### [Goal of the exercise]
Report how many lines of these entries hold the string "arrow"; reply with the number alone.

┌─ Information provided

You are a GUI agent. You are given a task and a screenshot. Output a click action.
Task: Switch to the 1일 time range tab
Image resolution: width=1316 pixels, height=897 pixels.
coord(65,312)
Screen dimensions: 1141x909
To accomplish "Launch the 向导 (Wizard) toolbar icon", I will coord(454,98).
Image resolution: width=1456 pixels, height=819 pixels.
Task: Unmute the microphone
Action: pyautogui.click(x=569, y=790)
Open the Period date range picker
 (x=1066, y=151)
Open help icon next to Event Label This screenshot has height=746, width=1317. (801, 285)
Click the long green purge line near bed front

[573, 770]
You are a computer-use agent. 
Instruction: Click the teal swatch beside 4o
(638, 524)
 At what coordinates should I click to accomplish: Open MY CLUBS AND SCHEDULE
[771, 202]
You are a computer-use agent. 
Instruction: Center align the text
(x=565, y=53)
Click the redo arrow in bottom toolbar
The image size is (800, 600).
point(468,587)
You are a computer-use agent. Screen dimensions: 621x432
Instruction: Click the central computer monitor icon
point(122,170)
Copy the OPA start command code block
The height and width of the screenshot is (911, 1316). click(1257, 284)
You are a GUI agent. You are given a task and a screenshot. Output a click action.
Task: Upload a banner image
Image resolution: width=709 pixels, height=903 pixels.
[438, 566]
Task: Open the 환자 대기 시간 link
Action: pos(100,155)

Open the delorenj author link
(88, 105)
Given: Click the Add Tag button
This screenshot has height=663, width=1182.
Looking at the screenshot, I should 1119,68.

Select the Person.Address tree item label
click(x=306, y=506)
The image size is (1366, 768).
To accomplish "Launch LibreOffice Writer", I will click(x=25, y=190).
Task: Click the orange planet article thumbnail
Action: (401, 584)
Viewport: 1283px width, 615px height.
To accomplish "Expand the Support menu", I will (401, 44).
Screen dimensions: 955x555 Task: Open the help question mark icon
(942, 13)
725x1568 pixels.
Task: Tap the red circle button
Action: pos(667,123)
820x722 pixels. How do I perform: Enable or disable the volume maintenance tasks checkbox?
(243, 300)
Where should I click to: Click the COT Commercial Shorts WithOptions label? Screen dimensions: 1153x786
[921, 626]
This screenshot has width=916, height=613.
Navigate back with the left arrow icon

└─

### [Task answer]
2